Creating Mining Models

This section guides you through the process of creating mining models in SQL Server Analysis Services (SSAS). Mining models are the core components of data mining solutions, enabling you to uncover patterns, predict future outcomes, and gain insights from your data.

Understanding Mining Model Creation

Creating a mining model involves several key steps:

Steps to Create a Mining Model

You can create mining models using SQL Server Data Tools (SSDT) or programmatically using XMLA or AMO.

Using SQL Server Data Tools (SSDT)

  1. Open your Analysis Services project in SSDT.
  2. In Solution Explorer, right-click the Mining Models folder and select New Mining Model....
  3. The New Mining Model dialog box will appear.
  4. Select Data Source View: Choose the data source view that contains the data for your model.
  5. Select Mining Method: Choose between Creating mining model directly or Creating mining structure and then mining model.

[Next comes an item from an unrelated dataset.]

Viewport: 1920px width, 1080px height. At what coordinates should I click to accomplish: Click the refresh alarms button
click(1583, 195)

It's generally recommended to create a mining structure first.
  6. Click Next.
  7. Select Algorithm: Choose your desired algorithm from the dropdown list.
  8. Click Next.
  9. Select Source Columns: Map the columns from your data source view to the Input, Predict, and other relevant roles for the selected algorithm.
  10. Click Next.
  11. Specify Table Type: If your algorithm supports different table types (e.g., Table, Time Series, Sequence), select the appropriate one.
  12. Click Next.
  13. Algorithm Properties: Configure any specific properties for the chosen algorithm.
  14. Click Finish.
Tip: Understanding the characteristics of each algorithm is crucial for selecting the most suitable one for your analytical task. Refer to the Data Mining Algorithms section for detailed descriptions.

Example: Creating a Decision Tree Model

Let's consider creating a decision tree model to predict customer churn.

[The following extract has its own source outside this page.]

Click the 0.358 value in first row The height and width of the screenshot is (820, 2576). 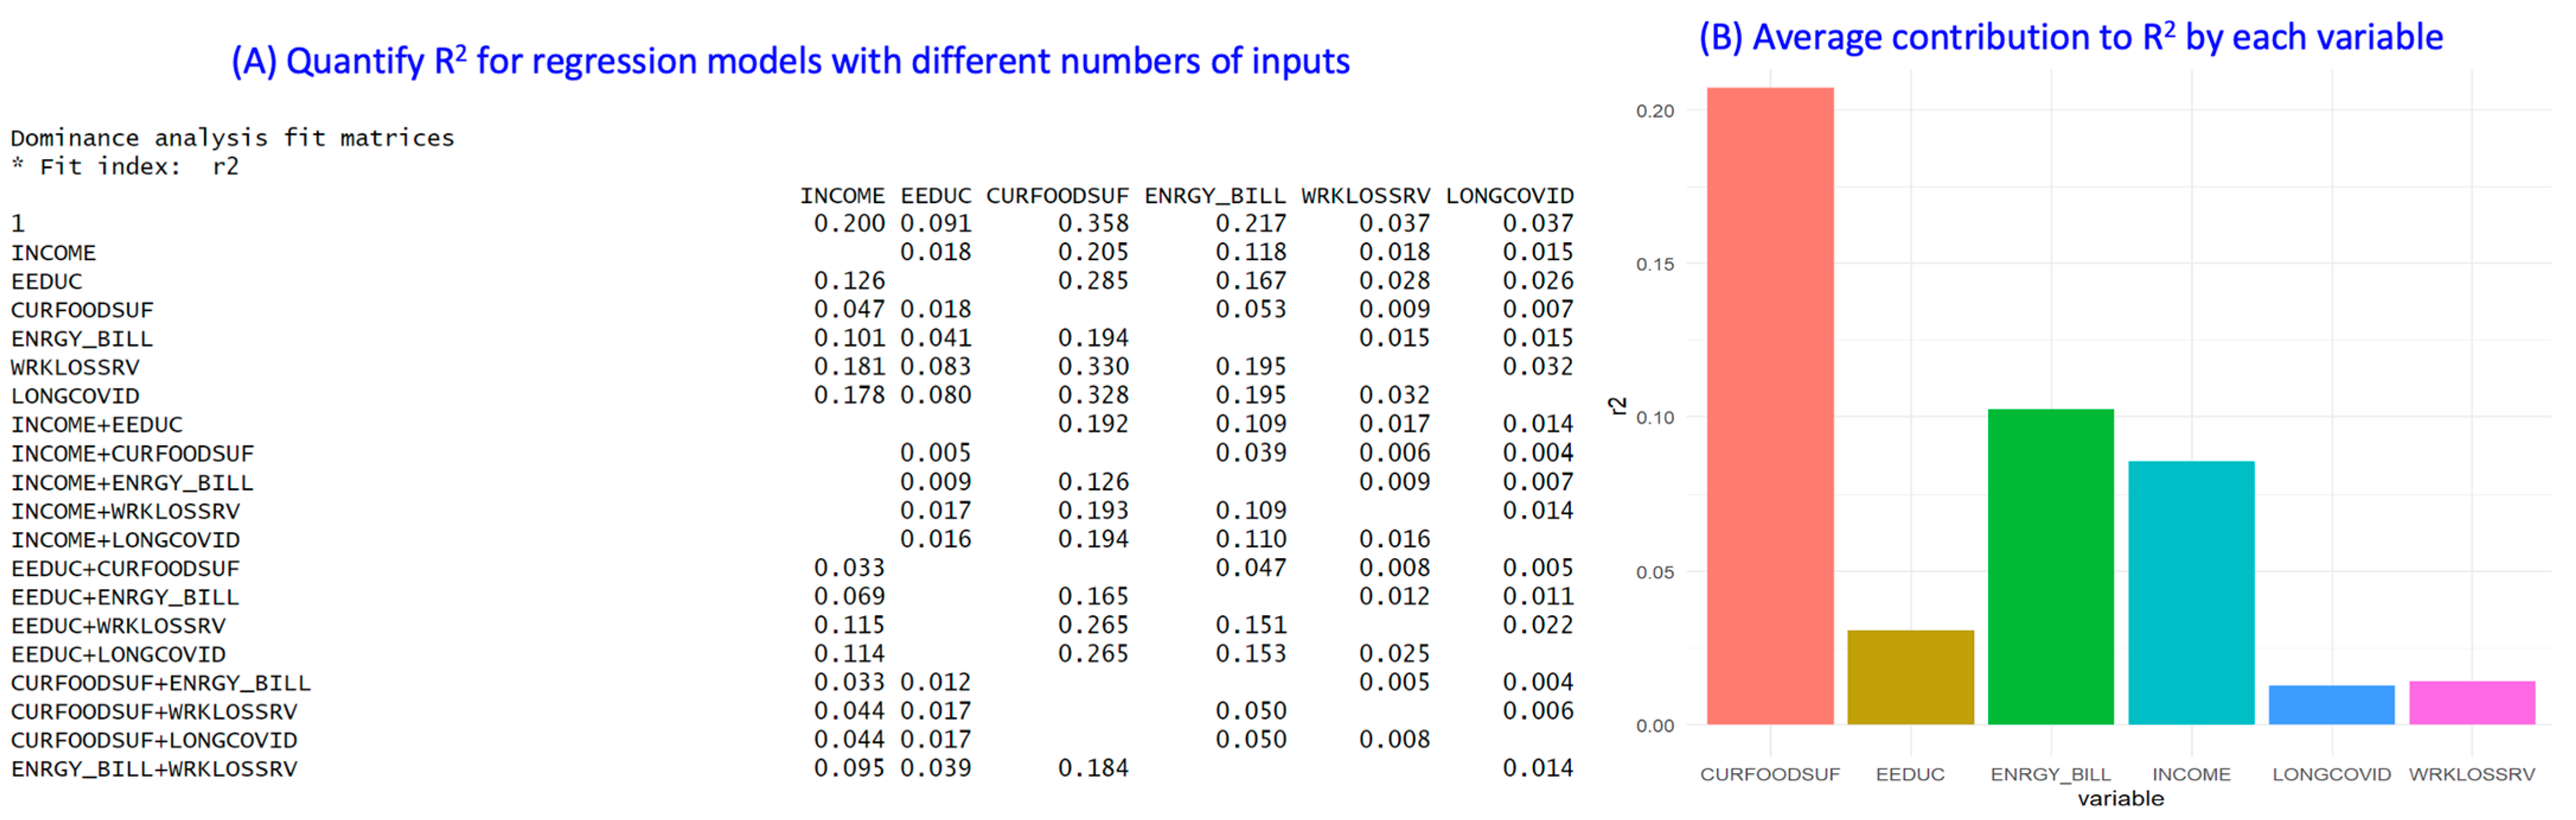1093,223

-- This is a conceptual example, actual DMX or XMLA would be more complex.
-- The following demonstrates the logic of creating a model.

-- In SSDT, you would visually select the algorithm (e.g., Microsoft Decision Trees)
-- and then map columns like CustomerID (Input), Age (Input), Income (Input),
-- and Churn (Predict).
            

The process involves defining which attributes are used for prediction and which are used as input variables for the model to learn from.

Configuring Algorithm Properties

Each mining algorithm has a set of properties that can be tuned to influence its behavior. For example, with Decision Trees, you can control the maximum number of nodes, the minimum number of cases per node, and the split criteria. Experimenting with these properties is essential for finding the optimal model configuration.

Important: Overfitting can occur if a model is too complex. Ensure you have sufficient data and set appropriate parameters to prevent the model from memorizing the training data instead of generalizing patterns.

Training and Testing the Model

Once a model is created, it needs to be processed (trained) using your data. After training, you can evaluate its performance using various metrics and visualizations provided by SSAS.

You can access the model viewer in SSDT to explore these results visually.